**Given exercise:**
In the records below, take the part that opens with the line containing "You are a GUI" and closes with the line containing "[x=1453, y=24]". Reproduce only those lines, with "lock icon" swapped for "padlock symbol" and everything else unchanged.

**Dataset records:**
________________________
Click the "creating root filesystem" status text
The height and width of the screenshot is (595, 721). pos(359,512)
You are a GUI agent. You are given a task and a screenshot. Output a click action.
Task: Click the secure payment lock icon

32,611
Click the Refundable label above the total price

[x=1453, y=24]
________________________
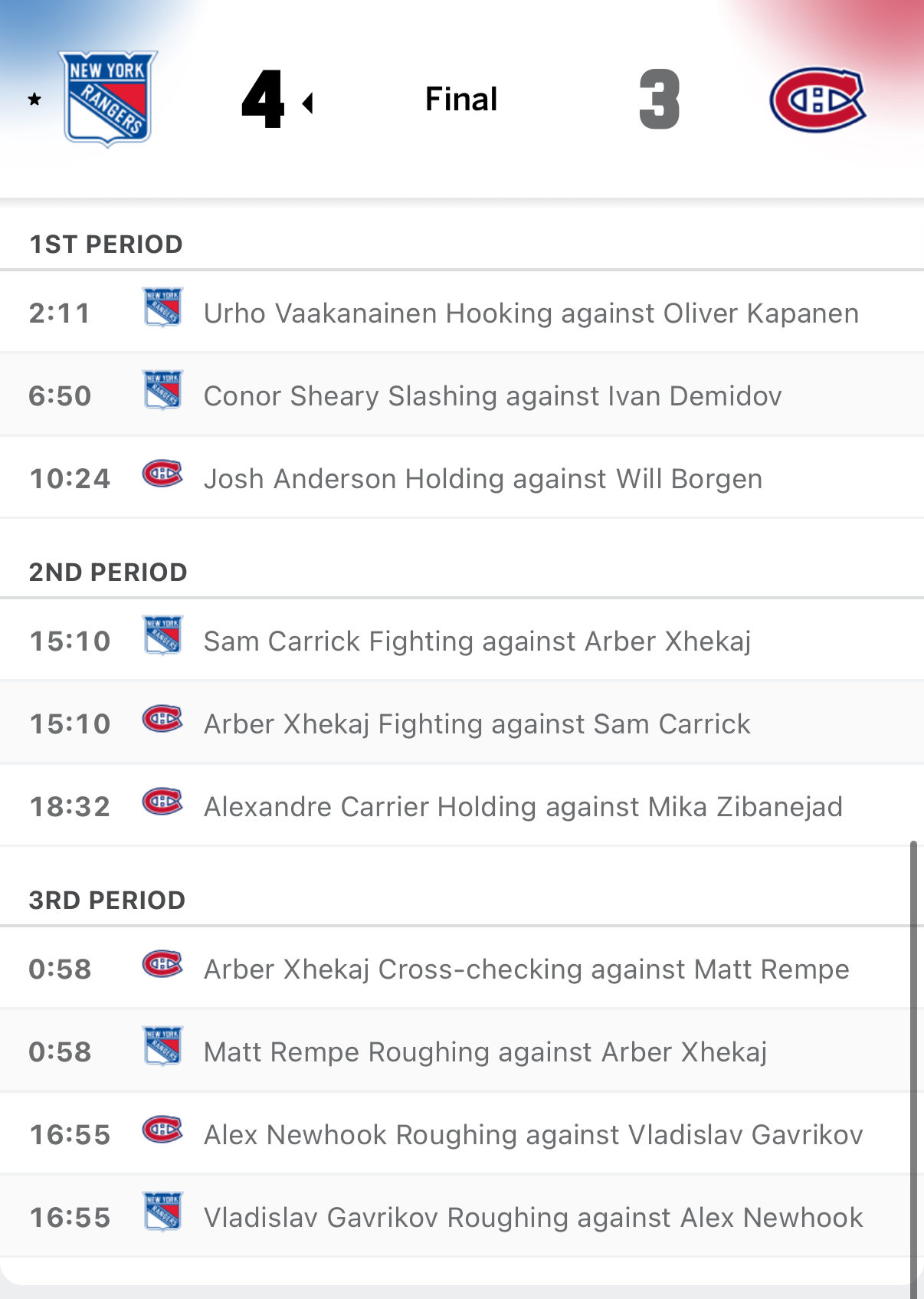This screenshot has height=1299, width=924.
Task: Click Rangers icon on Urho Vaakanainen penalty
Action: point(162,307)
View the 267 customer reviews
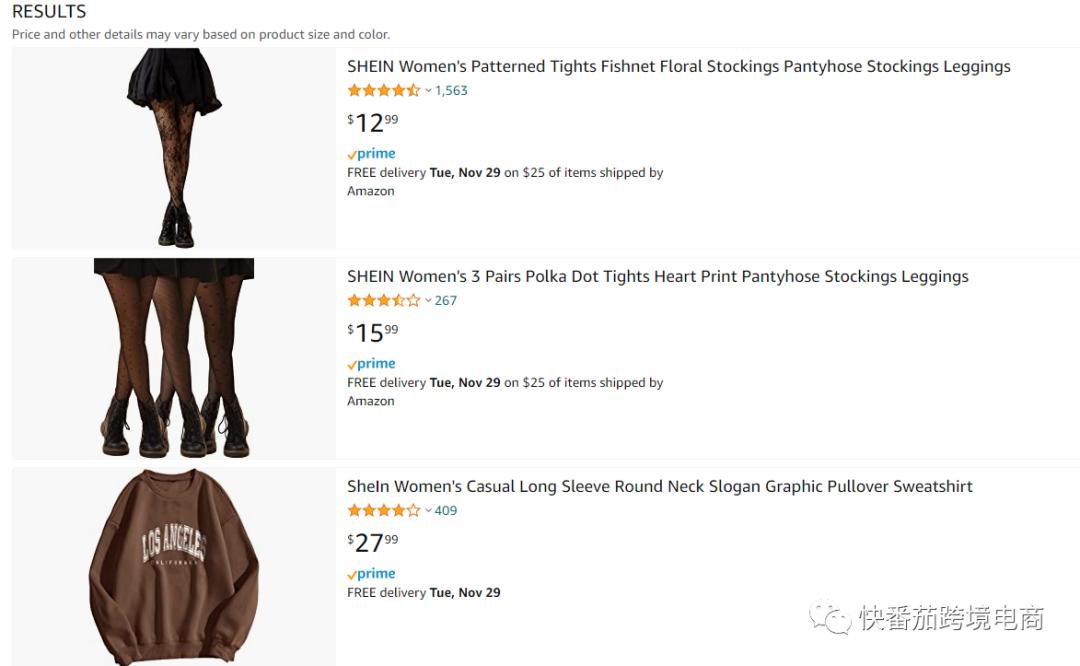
________________________
**Response to the exercise:**
You are a GUI agent. You are given a task and a screenshot. Output a click action.
Task: Click the secure payment padlock symbol

32,611
Click the Refundable label above the total price

[x=1453, y=24]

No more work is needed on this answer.